Deborah Dash Moore is the author of “Walkers in the City: Jewish Street Photographers of Midcentury New York,” published by Three Hills in September 2023.
George Gopen, professor emeritus of the practice of rhetoric at Duke University, narrates the audiobook version of “What Is Health: Allostasis and the Evolution of Human Design” (MIT Press, 2020).
To escape the hot summers of Moab, Utah, Robert Greenberg bought a 160-year-old farmhouse in Brooksville, Maine. Robert reports his daughter, son-in-law, and grandchildren have returned from an eight-year stint in Mozambique and are living in Cortez, Colorado.
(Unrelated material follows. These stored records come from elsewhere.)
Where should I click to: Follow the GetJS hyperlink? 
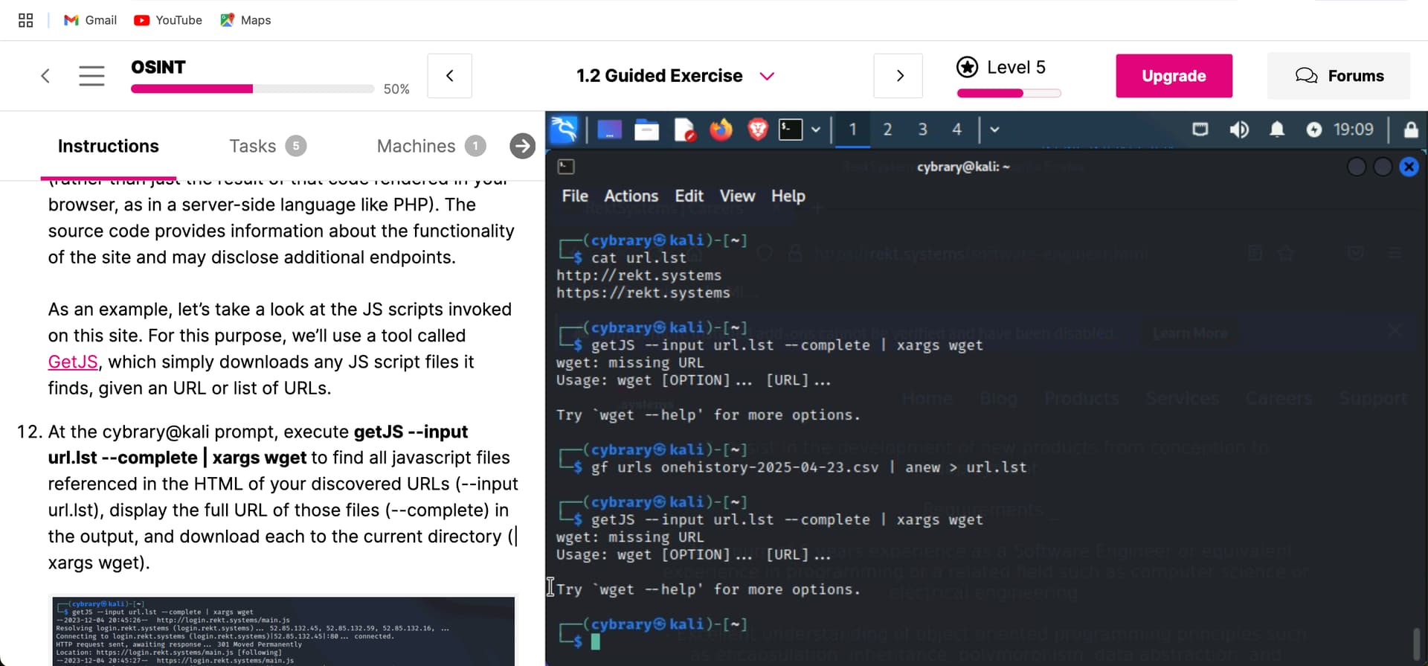[x=73, y=362]
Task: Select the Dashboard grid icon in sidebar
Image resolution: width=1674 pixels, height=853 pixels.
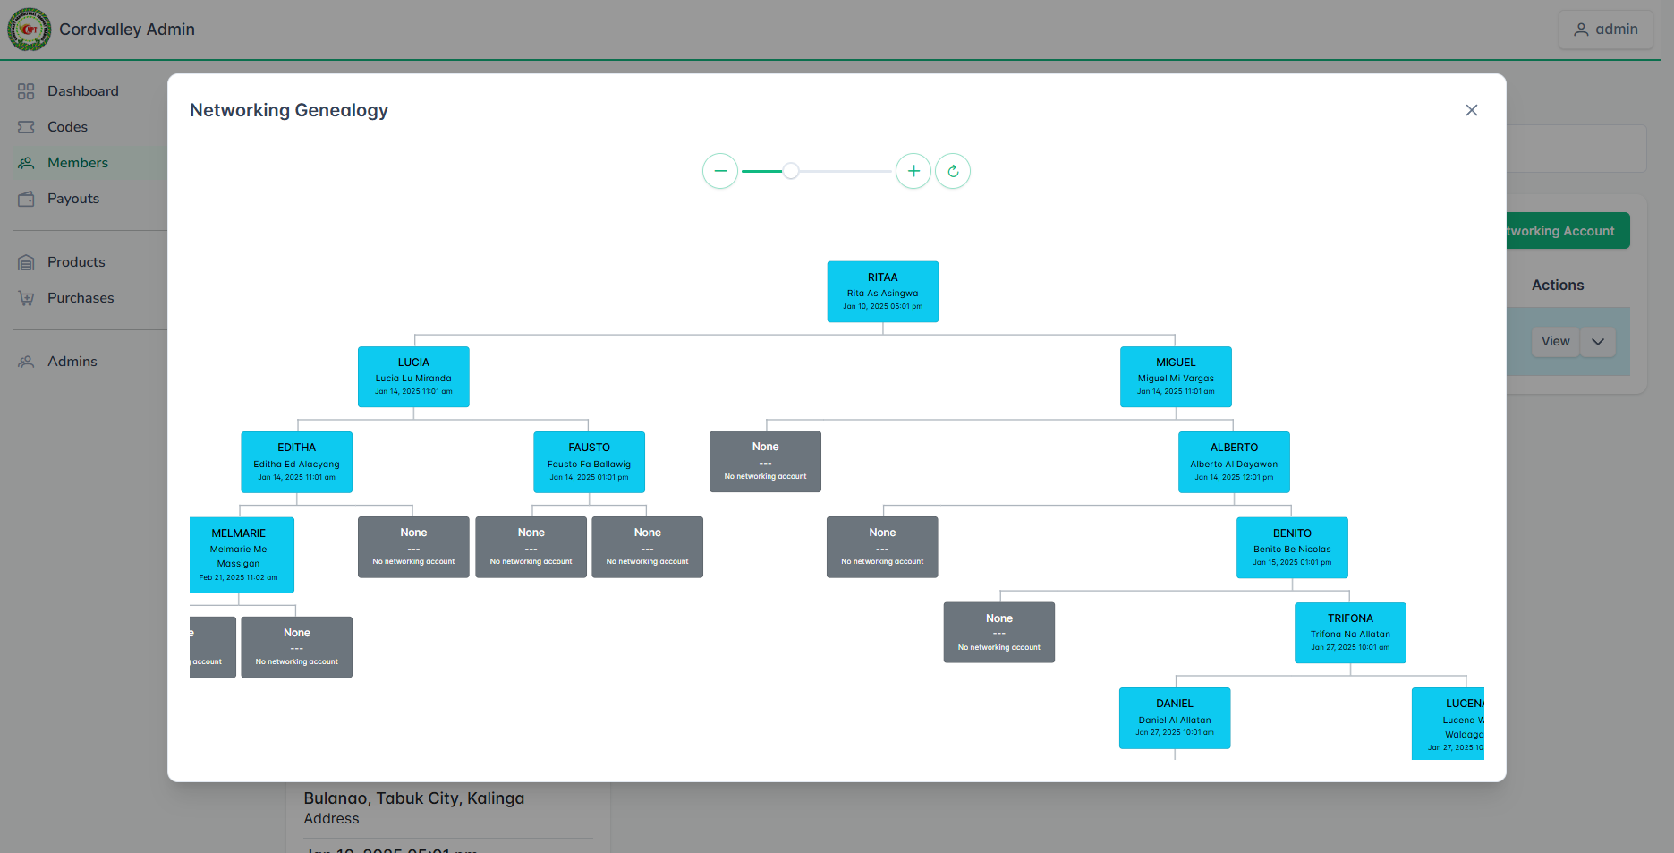Action: coord(26,90)
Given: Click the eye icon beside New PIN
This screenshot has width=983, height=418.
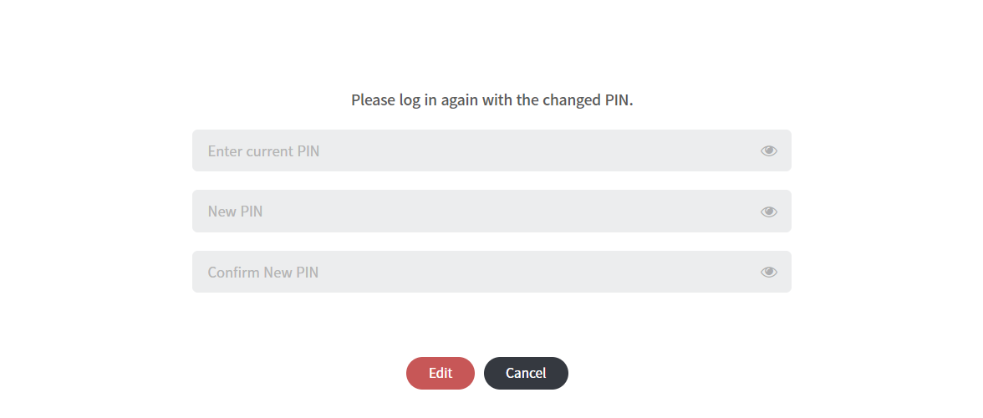Looking at the screenshot, I should click(769, 212).
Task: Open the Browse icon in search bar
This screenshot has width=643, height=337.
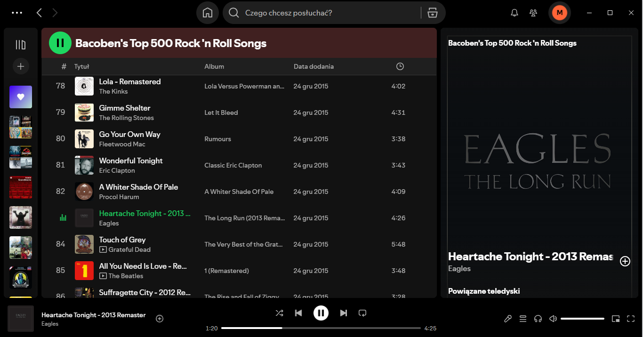Action: [432, 13]
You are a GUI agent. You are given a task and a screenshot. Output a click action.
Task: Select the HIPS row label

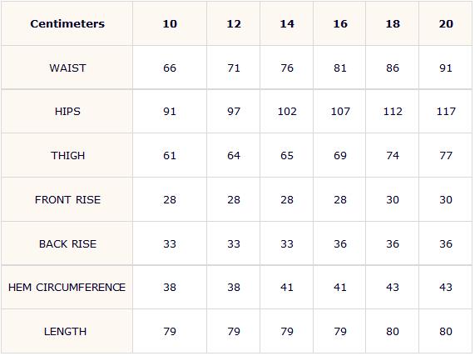tap(67, 112)
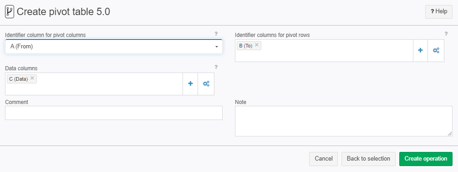The height and width of the screenshot is (172, 458).
Task: Remove the B (To) tag
Action: coord(256,45)
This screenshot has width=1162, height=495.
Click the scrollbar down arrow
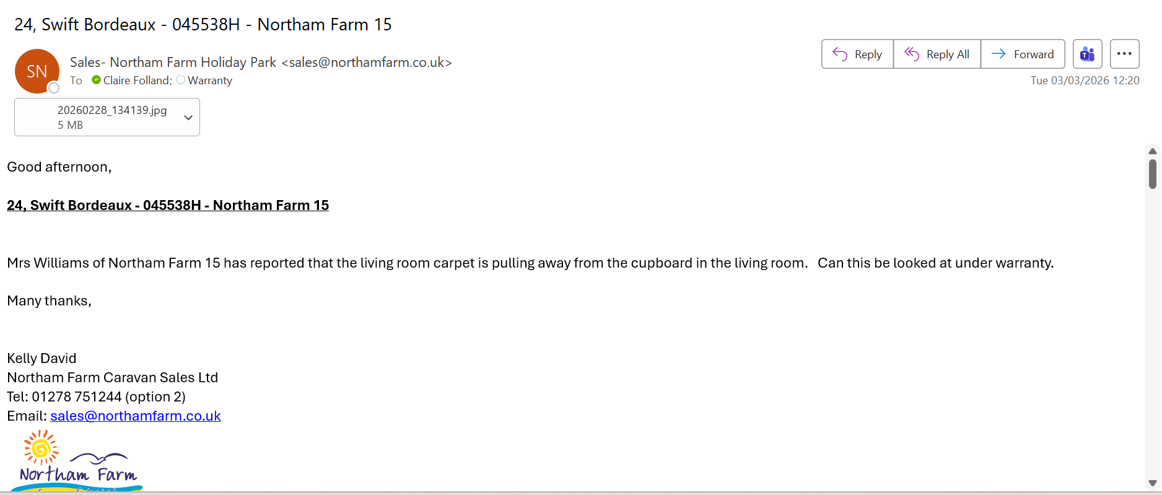[x=1152, y=483]
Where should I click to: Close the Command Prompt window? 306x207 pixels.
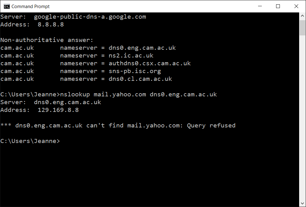296,6
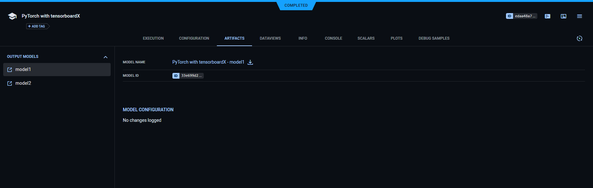Open the hamburger actions menu
The height and width of the screenshot is (188, 593).
tap(580, 16)
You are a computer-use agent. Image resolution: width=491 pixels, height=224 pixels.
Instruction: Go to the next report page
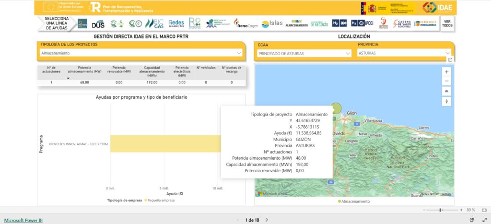click(267, 220)
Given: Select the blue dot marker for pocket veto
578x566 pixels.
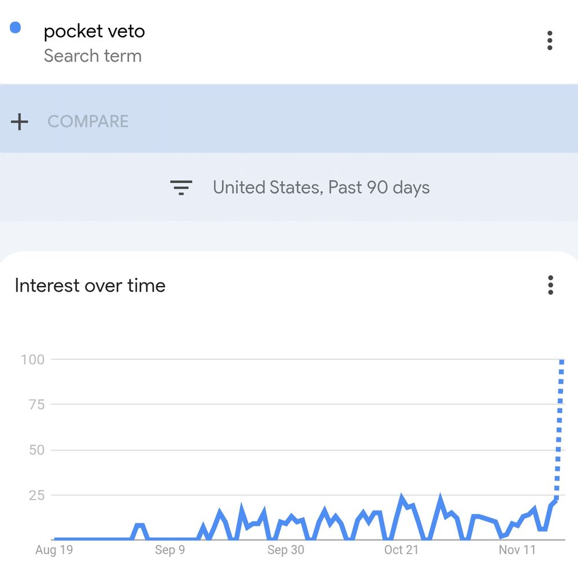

Toby Mostysser lives in a retirement facility in Shoresh, Israel (not far from Jerusalem), where she enjoys swimming every day and reading. She has a PhD in English literature from the City University of New York. She moved to Israel in the late 1970s and lived for decades in Tel Aviv, working as an English-language editor.
Ralph Propper served as a panelist for Haven From the Holocaust — Philippines, and appeared in a film that showcases the history of the Environmental Council of Sacramento, California. Daughters Becca and Peri live in New York and Cambridge, England, respectively.
Sara Anne Fox is a former feature-film executive in Los Angeles who now works privately with screenwriters, novelists, and memoirists. Her older son is a writer in L.A.; her younger son is a classical conductor and music educator in Oregon.
Samuel Heilman, P’98, P’02, and his wife, Ellin Kaufman ’69, P’98, P’02, live in Israel, along with all their children and grandchildren. Their youngest son is serving as a reserve soldier near the southern front of the Israel-Hamas War. Samuel and fellow members of the Class of 1968 — including Renee (Tankenoff) Brant; Arthur Chernoff; Everett Fox, GSAS MA’72, PhD’75, P’05; Harris Gleckman, GSAS MA’77, PhD’82; Allan Goroll; Sarah Andi John; Ron Kronish, P’99; Andy Ross; David Soloff, P’07; Henry Sussman; Gila (Schwartz) Svirsky; and Joanna Kudisch Weinberg — debate the pros and cons of the war and the suffering it has caused during their weekly Zoom get-together, started during the COVID-19 pandemic. Samuel was invited to serve as a visiting professor at Princeton University’s Effron Center for the Study of America this spring.
Stephen Herman writes he lives in Connecticut “but not where the rich people live. Rather, it’s up in the northeast corner. The location allows me proximity to the Berkshires as well as my Manhattan office.”
A play written by Henry Sussman, “Soirée at Walter Benjamin’s,” was staged by the New York Theater Festival in October 2023.
Thanks to the recommendation of Brandeis theater arts faculty member Dmitry Troyanovsky ’98, Lauren Komer ’21 served as assistant director. Michaele Weissman’s book “The Rye Bread Marriage” was chosen by writer/podcast host Zibby Owens as one of 2023’s 10 best literary memoirs. A self-described late bloomer, Michaele is currently working on book No. 5. She’s the mother of three and grandmother of four.
Sociologist Patricia Hill Collins, GSAS PhD’84, received the 2023 Berggruen Prize for Philosophy and Culture, which comes with a $1 million award. Patricia, a Distinguished Professor Emerita at the University of Maryland, is the author of the 1990 book “Black Feminist Thought.” She is the first Black laureate of the Berggruen Prize.
University Professor Eve Marder, who in October 2023 received the National Medal of Science from President Joe Biden at a White House ceremony, has been appointed to the Institute for Advanced Study’s board of trustees.
Linda and Walter Zimmerman, both P’95, traveled from Canada to attend the Brandeis 75th-anniversary celebration, which they say they wouldn’t have missed for the world. Linda and Walter, a retired librarian, contributed a scanner to the library to mark their 50th Reunion in 2019, and have pledged a new gift to the library in honor of the 75th anniversary and their upcoming 55th Reunion.